In the last few years the growth rate of the quantity of money has been held back across all the leading economies – and not just in the USA and the UK, which are in fact the only two monetary jurisdictions that had uninhibited QE in the 2008 – 12 period – by official demands for more bank capital, less inter-bank funding, higher ratios of liquid assets to banks’ total assets, and so on. The growth rate of the quantity of money has been the lowest since the 1930s and so also has been the growth rate of nominal GDP. Am I alone in finding a familiar pattern here? I finish this note by republishing my letter to the Financial Times on the next page and then reviewing each of the G7 countries in turn.
(What about the exception? In Germany the increase in nominal GDP in the five years to 2009 was 1.6%, compared with 1.8% in the five years to 2012. Otherwise my statement in the letter to the Financial Times was correct. To repeat, the last five complete years have seen the lowest increases in nominal GDP in the G7 countries since the 1930s.)
My letter to the Financial Times (published on Wednesday, 19th June)
Letter written on 14th June, 2013
Martin Wolf (“The overstated inflation danger”, June 12) correctly identifies a gross misjudgement made by some economic commentators three or four years ago. This misjudgement was to propose that the then large increases in the monetary base in several leading countries would result, within an operationally relevant period (for example, by 2013 or 2014), in sharply rising inflation or even hyperinflation. But he understates the scale of the mistake those commentators made.
According to standard theory, the relationship between changes in money and nominal national income ought to be tighter than that between changes in money and prices. A remarkable feature of the last few years brings out the extent of the error made by the inflation doomsters of early 2009. This is that the increases in nominal GDP in every one of the G7 economies were lower in the five years to end-2012 than in any previous five-year period since the 1930s. Economists who claim a direct link between the monetary base and nominal expenditure have made fools of themselves.
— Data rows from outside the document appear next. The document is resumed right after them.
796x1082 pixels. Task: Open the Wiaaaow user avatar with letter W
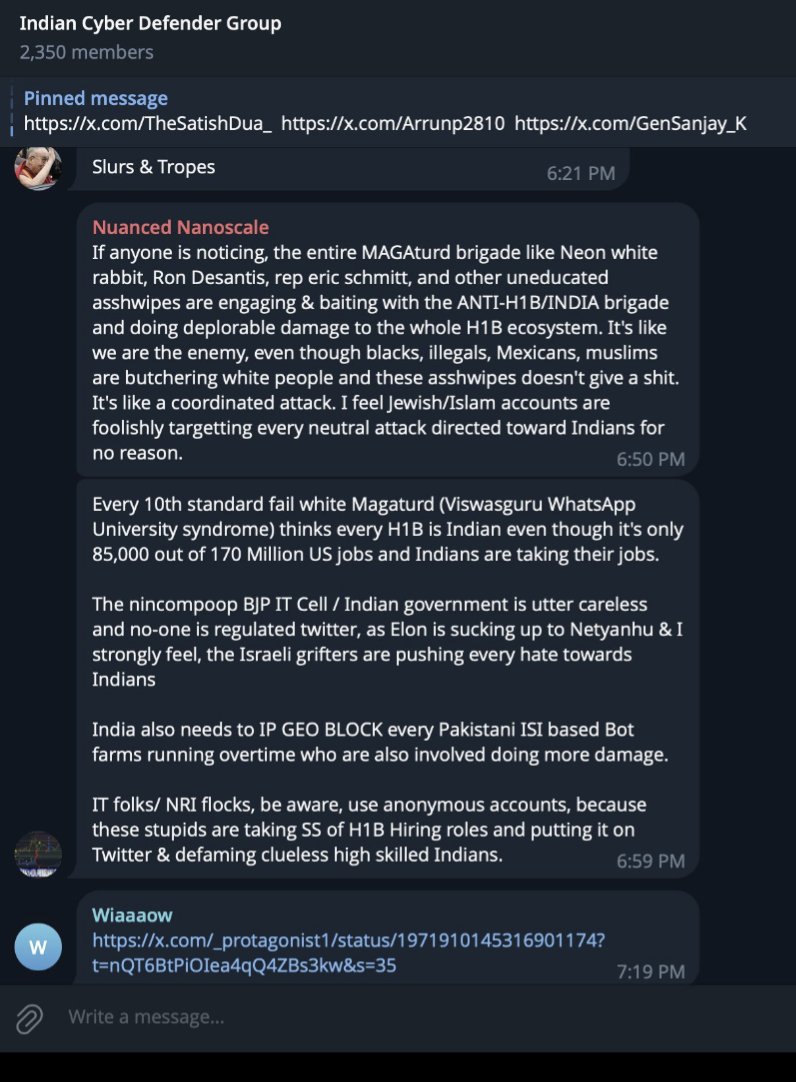pos(38,946)
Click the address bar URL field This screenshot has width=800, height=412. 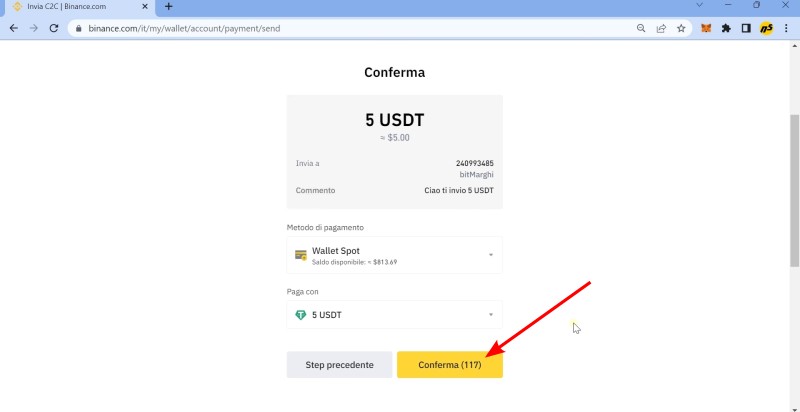tap(352, 29)
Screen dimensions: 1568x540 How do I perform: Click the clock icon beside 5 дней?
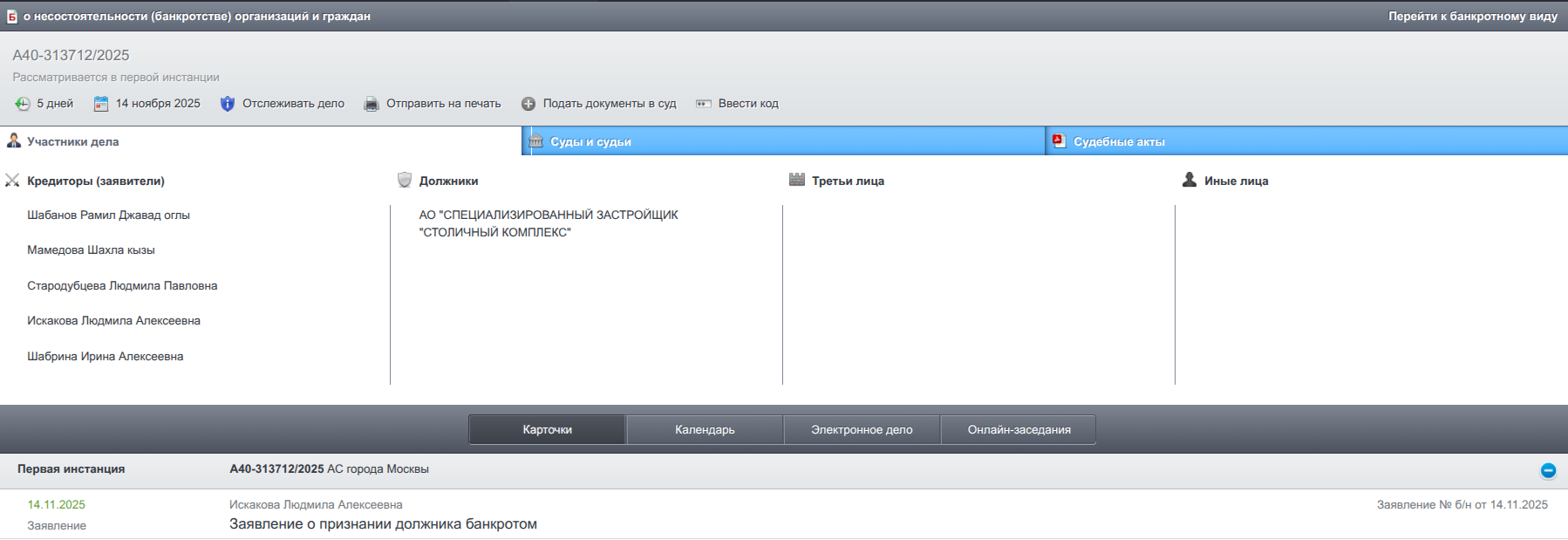(22, 104)
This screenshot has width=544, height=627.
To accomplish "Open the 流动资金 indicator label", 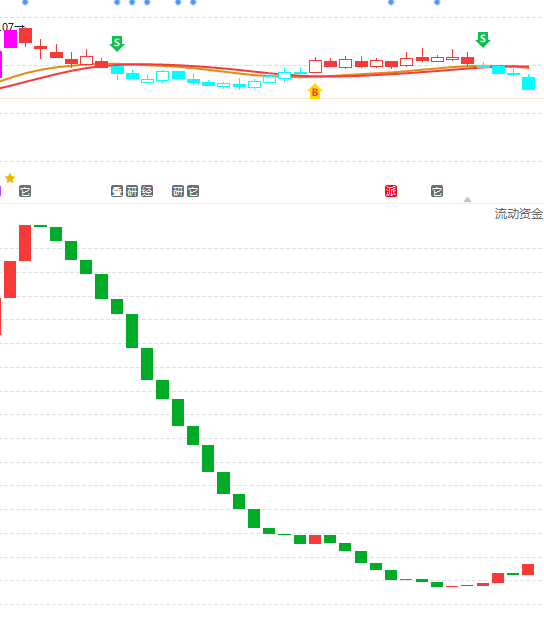I will (x=518, y=214).
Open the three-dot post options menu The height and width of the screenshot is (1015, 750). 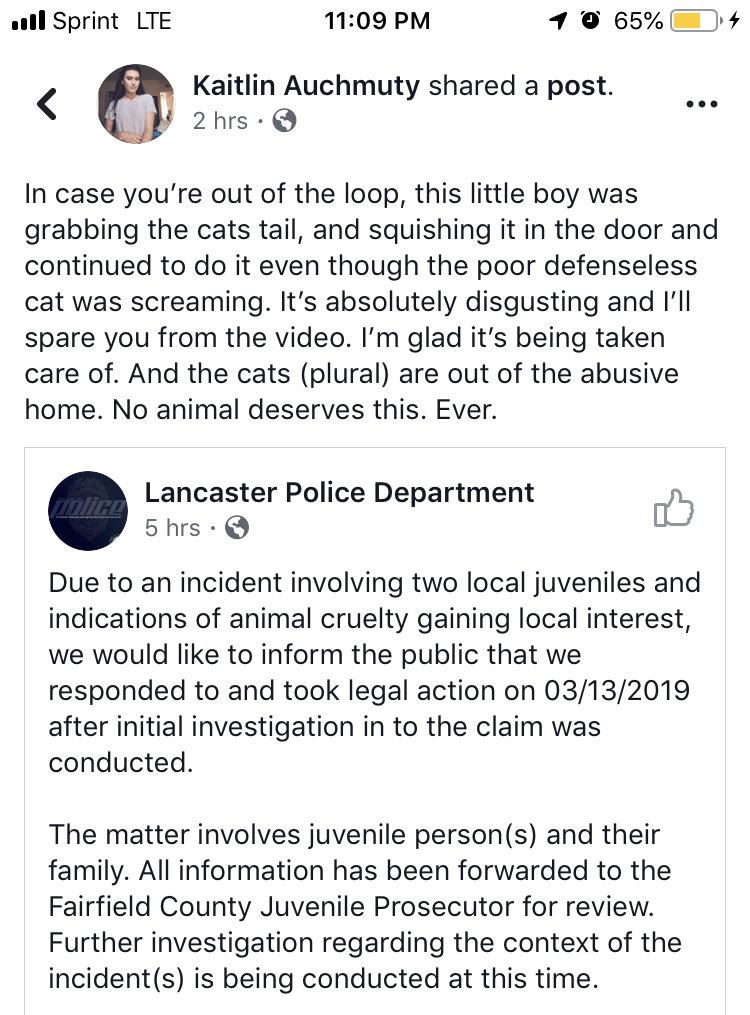(701, 104)
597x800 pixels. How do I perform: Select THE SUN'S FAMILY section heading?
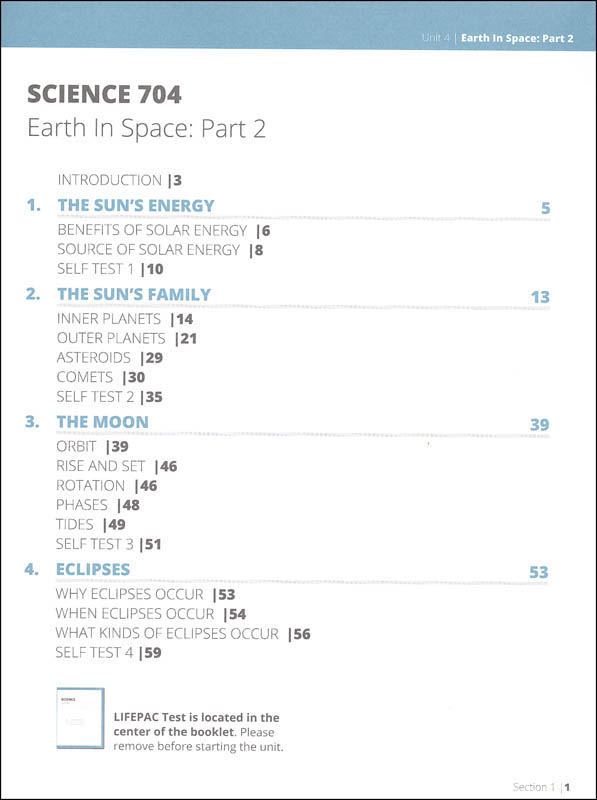coord(134,294)
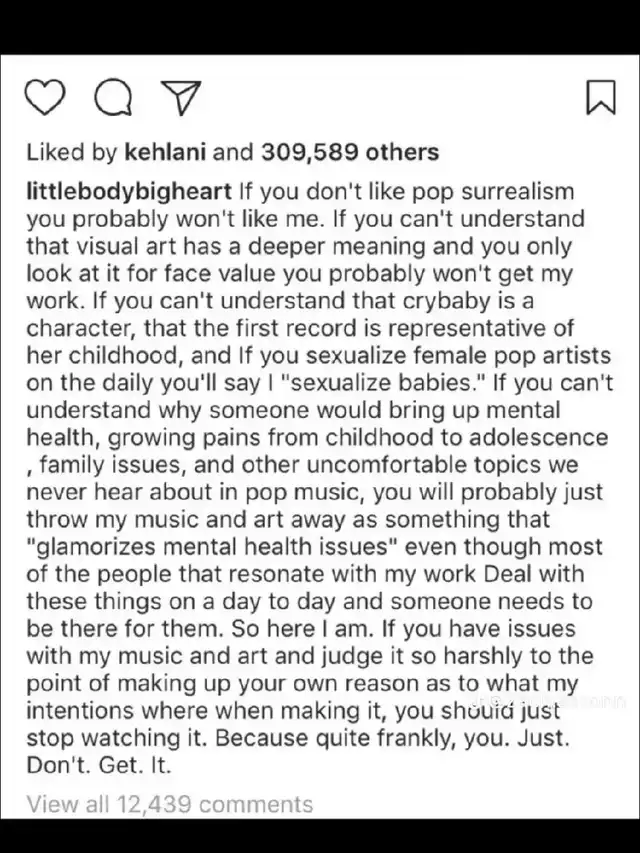Open the littlebodybigheart profile from the caption

[x=130, y=192]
However, the massive divergence between the monetary base and nominal GDP does not mean that money is irrelevant to inflation. The relevant money aggregate in any plausible account of national income determination has to be one which includes all relevant money balances. In practice this means that broad money – dominated by bank deposits in the hands of genuine non-bank private sector agents – is the measure that matters. (Note that such deposits are not included in the monetary base, as usually defined.)
The Great Recession fully confirms the power of money when understood in this broader sense. Across the G7 the five years to end-2012 in fact saw the lowest increases since the 1930s in the quantity of money, broadly-defined, as well as the lowest increases in nominal GDP. The traditional medium-term relationship between the quantity of money and income has proved resilient in the Great Recession, just as it has in other episodes of macroeconomic instability and upheaval. The central point here cannot be emphasized too strongly. The quantity of money is the relevant variable in national income determination, not the monetary base by itself. The quantity of money and the monetary base are very different things.